Trade and Intermodal Transportation in Quadrangle Economic Zone

by Ms. Sumalee Sukdanont in 1998 *(The Full Text view in Thai Language only)*


            The present study was undertaken to assess the present situation pertaining to the trade among the four countries of the Economic Quadrangle : e.g. China (southern part), Laos Peoples Democratic Republic, Myanmar and Thailand. Trade routes currently used were identified. The study was based on trade data collected at border crossings and subjective interviews of traders, exporters and importers and provincial trade councils in Thailand.
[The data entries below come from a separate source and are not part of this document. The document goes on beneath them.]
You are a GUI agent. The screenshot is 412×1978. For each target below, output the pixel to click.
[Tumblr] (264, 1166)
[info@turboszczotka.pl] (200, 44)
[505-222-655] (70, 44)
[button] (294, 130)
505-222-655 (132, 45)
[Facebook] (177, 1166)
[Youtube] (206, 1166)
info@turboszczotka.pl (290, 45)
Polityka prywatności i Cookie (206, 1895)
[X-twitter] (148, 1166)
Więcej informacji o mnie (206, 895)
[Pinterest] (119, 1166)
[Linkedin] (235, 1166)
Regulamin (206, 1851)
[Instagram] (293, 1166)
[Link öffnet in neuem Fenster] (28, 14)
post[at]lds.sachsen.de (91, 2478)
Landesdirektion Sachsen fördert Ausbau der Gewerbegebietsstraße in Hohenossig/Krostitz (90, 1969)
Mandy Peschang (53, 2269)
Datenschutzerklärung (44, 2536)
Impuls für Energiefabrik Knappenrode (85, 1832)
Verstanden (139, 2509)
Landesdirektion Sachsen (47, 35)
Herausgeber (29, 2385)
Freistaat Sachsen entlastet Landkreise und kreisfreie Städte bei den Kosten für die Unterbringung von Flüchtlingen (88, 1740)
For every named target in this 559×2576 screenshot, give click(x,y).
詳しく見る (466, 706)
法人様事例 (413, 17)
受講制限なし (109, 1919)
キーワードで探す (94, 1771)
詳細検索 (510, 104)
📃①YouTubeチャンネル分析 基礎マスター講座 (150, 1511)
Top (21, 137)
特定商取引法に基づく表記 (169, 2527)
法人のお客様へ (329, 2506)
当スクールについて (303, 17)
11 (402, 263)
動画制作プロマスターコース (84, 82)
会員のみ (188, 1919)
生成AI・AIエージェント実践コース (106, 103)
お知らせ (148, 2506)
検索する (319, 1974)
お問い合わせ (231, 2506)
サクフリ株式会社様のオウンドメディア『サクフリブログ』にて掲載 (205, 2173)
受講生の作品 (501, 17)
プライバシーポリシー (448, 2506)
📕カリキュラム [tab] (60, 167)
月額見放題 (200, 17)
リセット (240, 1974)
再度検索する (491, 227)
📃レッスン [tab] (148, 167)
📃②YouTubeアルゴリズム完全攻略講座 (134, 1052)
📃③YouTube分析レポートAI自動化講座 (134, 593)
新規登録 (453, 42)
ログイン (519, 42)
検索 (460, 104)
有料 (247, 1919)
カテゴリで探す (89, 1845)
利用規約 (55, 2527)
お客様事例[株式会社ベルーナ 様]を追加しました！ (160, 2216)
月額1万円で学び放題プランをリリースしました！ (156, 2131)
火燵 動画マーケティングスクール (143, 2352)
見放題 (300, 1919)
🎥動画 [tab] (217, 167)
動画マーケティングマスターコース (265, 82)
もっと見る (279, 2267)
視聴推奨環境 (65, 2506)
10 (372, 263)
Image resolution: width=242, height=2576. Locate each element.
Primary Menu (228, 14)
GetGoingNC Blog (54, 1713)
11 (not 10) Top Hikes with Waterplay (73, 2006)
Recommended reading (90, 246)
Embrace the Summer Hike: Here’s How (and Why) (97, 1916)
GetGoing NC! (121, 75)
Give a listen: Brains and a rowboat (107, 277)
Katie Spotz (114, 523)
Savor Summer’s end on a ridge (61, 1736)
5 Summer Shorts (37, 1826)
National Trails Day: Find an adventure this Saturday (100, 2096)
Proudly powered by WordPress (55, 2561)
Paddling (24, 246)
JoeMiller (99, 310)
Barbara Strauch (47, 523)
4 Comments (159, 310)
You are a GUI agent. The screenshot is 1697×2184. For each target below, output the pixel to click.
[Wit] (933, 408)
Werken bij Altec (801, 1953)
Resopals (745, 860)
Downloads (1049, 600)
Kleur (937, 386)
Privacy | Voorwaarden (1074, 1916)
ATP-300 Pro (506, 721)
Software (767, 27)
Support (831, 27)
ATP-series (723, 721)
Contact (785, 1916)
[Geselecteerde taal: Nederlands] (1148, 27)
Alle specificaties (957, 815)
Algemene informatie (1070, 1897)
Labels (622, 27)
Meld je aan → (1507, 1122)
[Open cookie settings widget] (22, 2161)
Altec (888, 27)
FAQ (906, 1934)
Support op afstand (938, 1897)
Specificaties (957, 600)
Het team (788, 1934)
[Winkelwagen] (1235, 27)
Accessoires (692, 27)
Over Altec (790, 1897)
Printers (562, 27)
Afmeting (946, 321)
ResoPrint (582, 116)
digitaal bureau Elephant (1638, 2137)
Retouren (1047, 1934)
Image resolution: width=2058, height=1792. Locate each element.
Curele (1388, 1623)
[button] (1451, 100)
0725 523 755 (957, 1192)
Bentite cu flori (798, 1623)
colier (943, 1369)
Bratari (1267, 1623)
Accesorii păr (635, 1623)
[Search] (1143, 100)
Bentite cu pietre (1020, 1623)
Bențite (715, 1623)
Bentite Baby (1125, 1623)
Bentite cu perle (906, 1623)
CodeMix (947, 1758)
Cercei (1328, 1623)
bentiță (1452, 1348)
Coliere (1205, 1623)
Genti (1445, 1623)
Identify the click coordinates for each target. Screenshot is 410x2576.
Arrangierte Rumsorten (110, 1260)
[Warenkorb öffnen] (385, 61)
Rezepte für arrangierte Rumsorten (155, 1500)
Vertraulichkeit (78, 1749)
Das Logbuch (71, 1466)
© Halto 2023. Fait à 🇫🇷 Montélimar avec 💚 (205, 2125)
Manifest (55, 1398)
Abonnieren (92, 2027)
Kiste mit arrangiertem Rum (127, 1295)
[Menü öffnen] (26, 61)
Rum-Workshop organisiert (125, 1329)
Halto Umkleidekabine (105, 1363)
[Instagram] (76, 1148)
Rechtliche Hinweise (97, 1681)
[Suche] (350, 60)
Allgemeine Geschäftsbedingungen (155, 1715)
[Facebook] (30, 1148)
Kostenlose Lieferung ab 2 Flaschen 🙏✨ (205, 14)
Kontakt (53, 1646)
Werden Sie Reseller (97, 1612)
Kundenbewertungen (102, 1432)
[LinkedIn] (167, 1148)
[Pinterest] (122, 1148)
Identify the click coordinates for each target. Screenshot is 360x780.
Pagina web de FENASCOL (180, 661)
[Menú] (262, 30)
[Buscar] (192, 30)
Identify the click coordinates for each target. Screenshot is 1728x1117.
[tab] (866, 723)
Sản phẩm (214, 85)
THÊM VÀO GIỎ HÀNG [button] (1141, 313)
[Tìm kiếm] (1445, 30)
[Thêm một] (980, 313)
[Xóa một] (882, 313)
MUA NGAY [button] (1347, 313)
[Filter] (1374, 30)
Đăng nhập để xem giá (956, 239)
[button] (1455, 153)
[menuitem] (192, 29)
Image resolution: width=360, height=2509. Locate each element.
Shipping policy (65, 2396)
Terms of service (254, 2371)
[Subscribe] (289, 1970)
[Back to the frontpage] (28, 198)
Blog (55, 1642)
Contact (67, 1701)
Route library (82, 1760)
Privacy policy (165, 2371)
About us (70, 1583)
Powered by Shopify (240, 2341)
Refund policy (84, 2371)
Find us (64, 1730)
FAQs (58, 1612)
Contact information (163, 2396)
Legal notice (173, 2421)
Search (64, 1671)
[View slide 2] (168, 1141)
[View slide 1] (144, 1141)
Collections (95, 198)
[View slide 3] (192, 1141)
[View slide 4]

Transport study was extensively conducted in Laos PDR and Laos-Thai border area, with the views of gate-way, trade facilitation, future migration of industries to area where labour costs are more competitive.
            The trend of Thai trade with the three countries has been on the increase: total trade reached in 2538 BE 117,794 million baht; Thai-China trade leading with 93,054 million baht followed by Thai-Myanmar and Thai-Laos at 14,170 and 10,570 million baht repectively. The proportion of total trade are 79:12:9. Thai majore exports to China were para-rubber, cane sugar, rice, fresh and frozen aqatic food, computers and computer components. Thai exports to Myanmar and Laos PDR mostly comprised industrial products: motor cycles and components, cloth, steel and steel products.
            Border trade, in the same period, amounted to a total of 16,932 million baht. The Thai trade with Unnan (with no common border), Myanmar and Laos PDR stood at 743, 5,905 and 10,284 million baht. Thai-China trade mostly still was conducted by South China-sea, with chinese coastal and international ports thanks to the lack of bilateral agreements for through cargo-traffics with Myanmar and Laos PDR. Two-way trade via Mekong river in the north-south directions were minimal as natural obstacles constituting navigational hazards were not yet overcome, besides the navigation treaty in this international water has yet to be signed by the member governments.
            Field trips indicated the lack of readiness of arterial roads in Laos PDR, especially the highways No. 13, No. 1 and No. 2 in northern part of the country were in need of rehabilitation as these were built since late 60s and early 70s. It was doubtful that the present economic conditions would permit Laos PDR to maintain these major highways once rehabilitated by international funds as there are no mechanism in situ to collect tolls or indeed any incomes derived from through-trade which can be channeled into maintenance budgets. However, trade-route through Laos PDG will have to be evaluated in the light of other alternatives e.g. Yunnan-Myanmar-Bay of Bengal, Yunnan-Kuangsi ports and Yunnan-Haiphong/kuangnin ports in Vietnam.